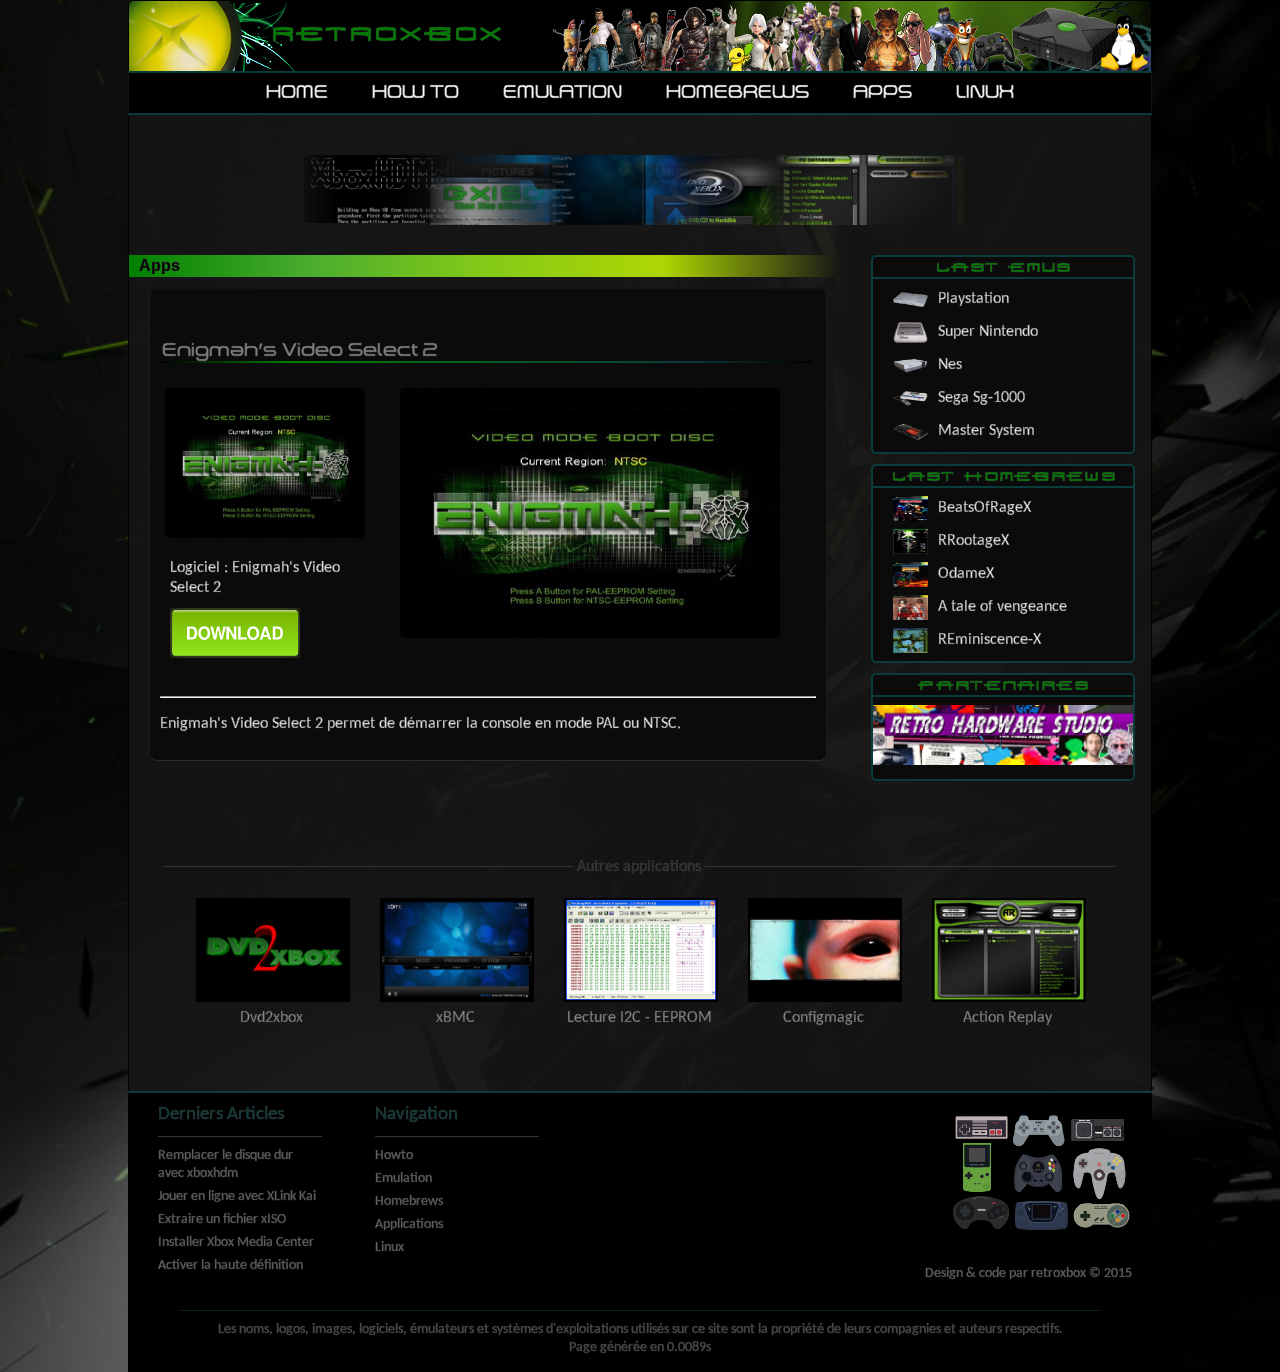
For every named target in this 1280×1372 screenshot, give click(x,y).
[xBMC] (457, 903)
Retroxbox (385, 35)
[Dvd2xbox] (273, 903)
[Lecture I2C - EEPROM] (641, 903)
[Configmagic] (825, 903)
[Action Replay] (1007, 903)
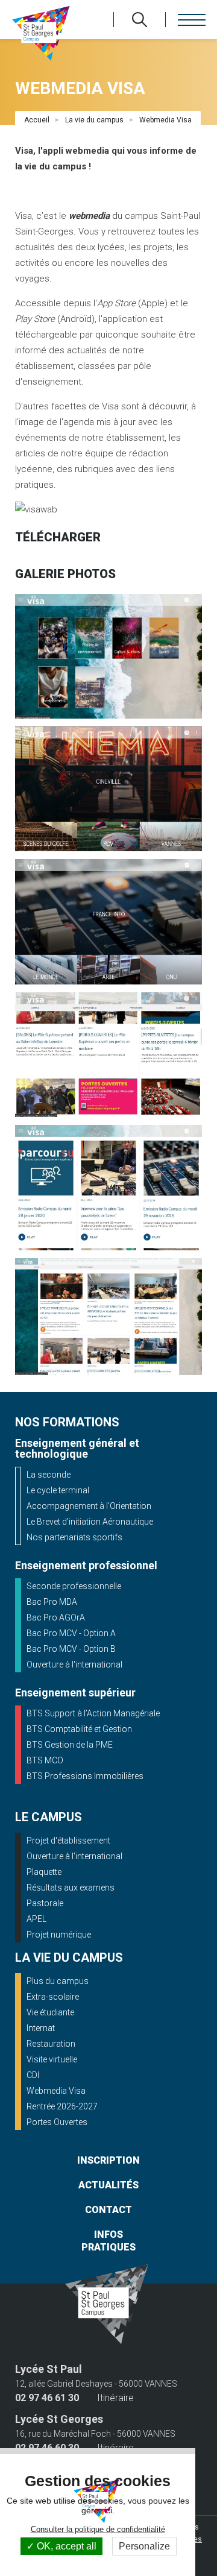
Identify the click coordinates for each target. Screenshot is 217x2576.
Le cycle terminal (58, 1490)
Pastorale (45, 1903)
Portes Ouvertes (57, 2122)
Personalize (144, 2546)
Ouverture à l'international (74, 1664)
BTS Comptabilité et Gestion (79, 1729)
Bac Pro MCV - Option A (71, 1633)
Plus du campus (58, 1981)
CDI (33, 2075)
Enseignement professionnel (86, 1565)
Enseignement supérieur (75, 1692)
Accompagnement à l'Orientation (89, 1506)
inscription (108, 2160)
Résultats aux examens (71, 1887)
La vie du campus (94, 120)
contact (108, 2209)
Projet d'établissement (68, 1840)
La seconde (49, 1474)
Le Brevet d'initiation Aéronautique (90, 1521)
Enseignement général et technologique (77, 1448)
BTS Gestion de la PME (70, 1744)
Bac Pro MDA (52, 1602)
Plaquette (44, 1872)
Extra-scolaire (53, 1996)
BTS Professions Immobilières (85, 1776)
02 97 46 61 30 (47, 2398)
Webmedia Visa (56, 2091)
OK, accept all (65, 2546)
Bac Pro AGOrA (56, 1617)
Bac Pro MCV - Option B (71, 1649)
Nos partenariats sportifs (74, 1537)
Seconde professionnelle (74, 1586)
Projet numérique (59, 1934)
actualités (108, 2185)
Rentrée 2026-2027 (62, 2106)
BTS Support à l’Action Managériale (93, 1713)
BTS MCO (45, 1760)
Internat (41, 2028)
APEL (36, 1919)
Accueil (36, 120)
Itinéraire (115, 2398)
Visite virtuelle (52, 2059)
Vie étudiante (50, 2012)
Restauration (51, 2044)
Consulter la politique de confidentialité (98, 2529)
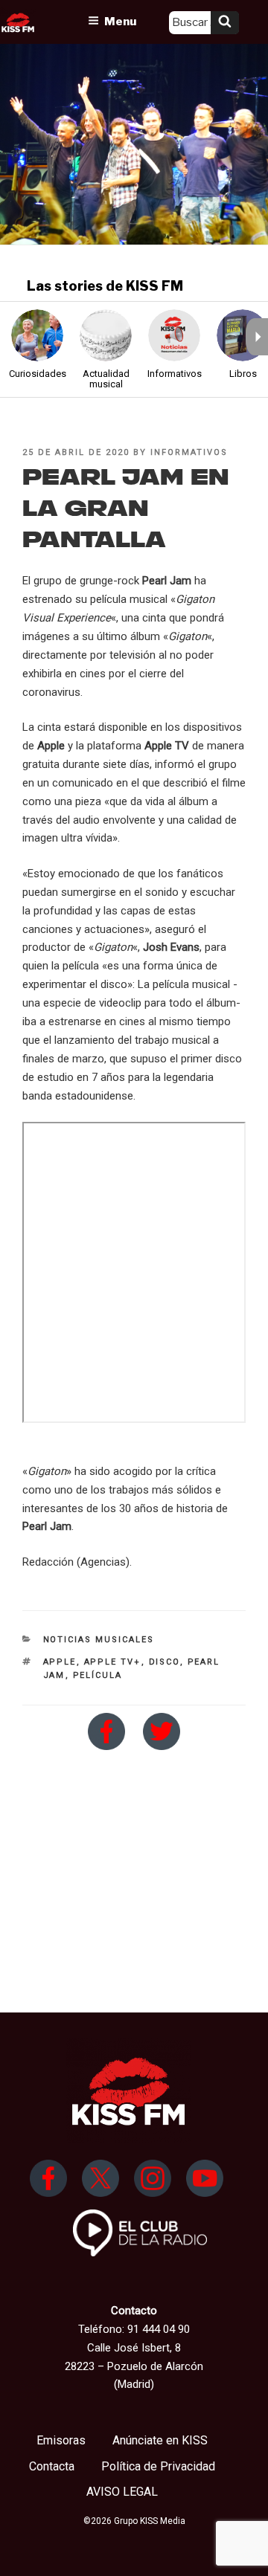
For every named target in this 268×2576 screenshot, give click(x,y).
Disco (164, 1662)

====

* WHAT TO PRODUCE *
Look through the entries above. Copy each line in which the string "every" occurs.

* TASK ANSWER *
For every named target in this 1280×1372 screenshot, give click(x,y).
For every named target in this 268×2576 screenshot, give click(x,y).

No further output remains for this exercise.